ではインテリアには、どんなイメージをお持ちでしょうか。
部屋も個性や好みによって、色々なお部屋があります。ただ、フランス在住の筆者がおじゃましたお宅には、ある共通するアイテムがありました。
今回は、フランスで暮らしてきた中で見てきたこと、感じたことから、フランス人の部屋づくりの共通点と楽しみ方をご紹介します。
リビングにゆったり座れるソファや椅子がある
特にパリは家賃相場も高く比較的コンパクトな住宅が多いですが、ダイニングテーブルは最低限の大きさにおさめ、ソファなどくつろぐためのインテリアにスペースを割くご家庭が多いように感じました。
また、ホームパーティーの多い国なので、大きめのソファに加え、一人掛けのソファがあることも。

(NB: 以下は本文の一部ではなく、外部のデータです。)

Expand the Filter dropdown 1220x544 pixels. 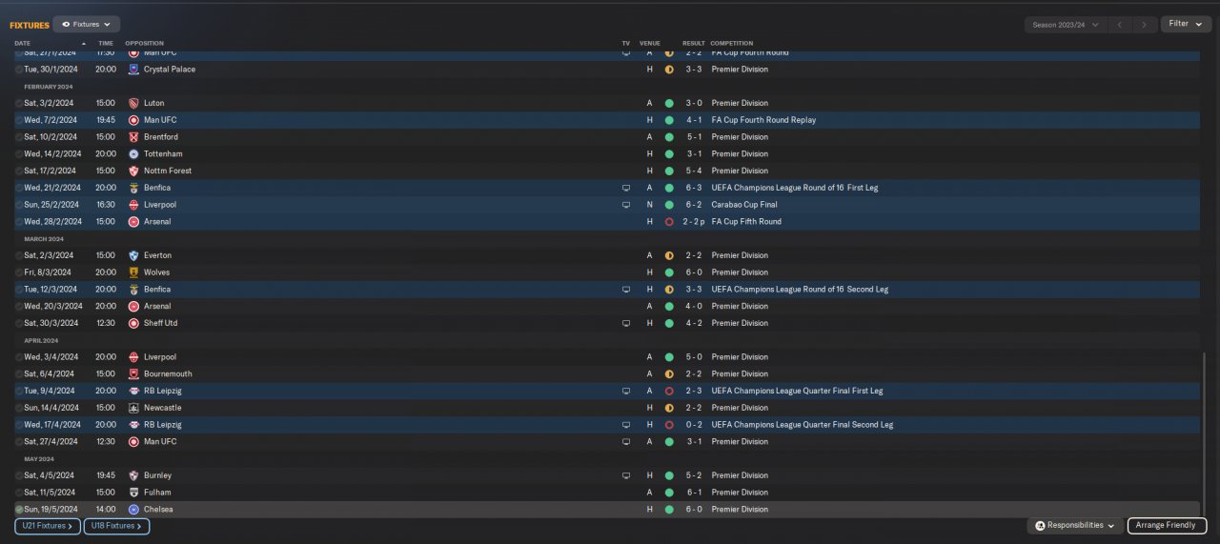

家族や来客みんながゆったりとリラックスしながら、ワインを片手に会話を楽しむのもよくある光景です。
ヴィンテージ家具や古道具を普段使い
部屋には、何かしらひとつはヴィンテージ家具や古道具が。年季の入ったシェルフやデスク、まだ動くの?と驚くようなヴィンテージの照明などを、大切に手入れしながら使っています。
フランスはブロカントと呼ばれる古道具市がいろんな地域で開催されており、手に取る機会が多いのです。そこで家具からオブジェまで、いろいろな古道具が手に入ります。
レトロなピッチャーを花瓶代わりにしたり、まるでテレビゲームに出てくるような宝箱を小物の収納ボックスに使ったり、コレクションするだけではなく日々の生活で道具として使っています。
修繕を重ねた建物とも相性がいい
パリ市は条例により新築物件がなかなか建設されないため、古い建物を修繕しながら住み続けています。
古いものは、そんな年季の入った建物自体との相性も良いのかもしれません。筆者が数年前に住んでいたアパルトマンは築250年。遊びに来た友人が石で組まれた地下室を見て、ドラキュラが寝ていそうと形容したほどです!
間接照明で雰囲気づくり
フランス人女性の嗜好というより、住宅様式によるところですが、フランスの特に都市部のアパルトマンは、間接照明が多いんです。
筆者は現在住んでいるアパルトマンを含めパリで7軒の家に住みましたが、これまで済んだ住宅で天井から照明が照らされていたのはたったの2軒だけでした。
家に作り付けられている照明が少なく、スイッチと連動したコンセントに、住人がスタンドライトなどをさして使うことが多いのです。
もともと照明器具が設置されている家でも、壁付けの間接照明だったり、天井からのスポットライトで窓の足元を照らすようになっていたり。部屋全体を明るく照らすのではなく、各所をやさしく照らすように設置されていることがケースを多く見かけます。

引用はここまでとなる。